EXERCISE> Where a line below includes the word "agent", copy that line.

Stored items:
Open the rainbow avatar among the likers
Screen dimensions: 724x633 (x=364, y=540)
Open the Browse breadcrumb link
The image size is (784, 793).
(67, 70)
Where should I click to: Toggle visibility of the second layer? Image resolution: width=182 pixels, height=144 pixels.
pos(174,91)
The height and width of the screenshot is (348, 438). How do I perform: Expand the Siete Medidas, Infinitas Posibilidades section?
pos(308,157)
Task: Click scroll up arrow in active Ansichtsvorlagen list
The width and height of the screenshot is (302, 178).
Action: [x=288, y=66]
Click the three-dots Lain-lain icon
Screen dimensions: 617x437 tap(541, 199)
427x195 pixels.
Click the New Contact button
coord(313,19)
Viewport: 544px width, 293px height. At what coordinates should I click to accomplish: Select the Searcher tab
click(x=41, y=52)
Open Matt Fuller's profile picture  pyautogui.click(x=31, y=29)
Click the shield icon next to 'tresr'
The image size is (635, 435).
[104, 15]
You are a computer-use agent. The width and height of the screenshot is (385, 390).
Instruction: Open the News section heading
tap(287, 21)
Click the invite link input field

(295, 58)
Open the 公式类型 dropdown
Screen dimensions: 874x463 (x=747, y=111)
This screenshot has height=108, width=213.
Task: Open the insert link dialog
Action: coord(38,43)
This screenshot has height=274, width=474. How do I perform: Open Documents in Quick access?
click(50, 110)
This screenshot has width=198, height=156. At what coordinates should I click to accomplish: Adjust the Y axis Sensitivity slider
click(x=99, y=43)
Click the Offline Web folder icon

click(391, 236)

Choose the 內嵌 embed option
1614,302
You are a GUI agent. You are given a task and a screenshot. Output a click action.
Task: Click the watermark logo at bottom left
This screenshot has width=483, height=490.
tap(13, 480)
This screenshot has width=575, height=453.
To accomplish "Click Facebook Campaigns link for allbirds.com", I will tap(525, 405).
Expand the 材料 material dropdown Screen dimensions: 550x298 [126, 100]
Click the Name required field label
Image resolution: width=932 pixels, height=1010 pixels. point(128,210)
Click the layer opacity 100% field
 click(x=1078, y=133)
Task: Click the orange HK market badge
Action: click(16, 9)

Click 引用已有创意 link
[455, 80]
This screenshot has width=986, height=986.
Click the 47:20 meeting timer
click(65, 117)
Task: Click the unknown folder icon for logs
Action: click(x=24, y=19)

SOLUTION FOR THIS TASK>
You are a computer-use agent. The width and height of the screenshot is (385, 390).
You are a GUI agent. You are given a task and a screenshot. Output a click action.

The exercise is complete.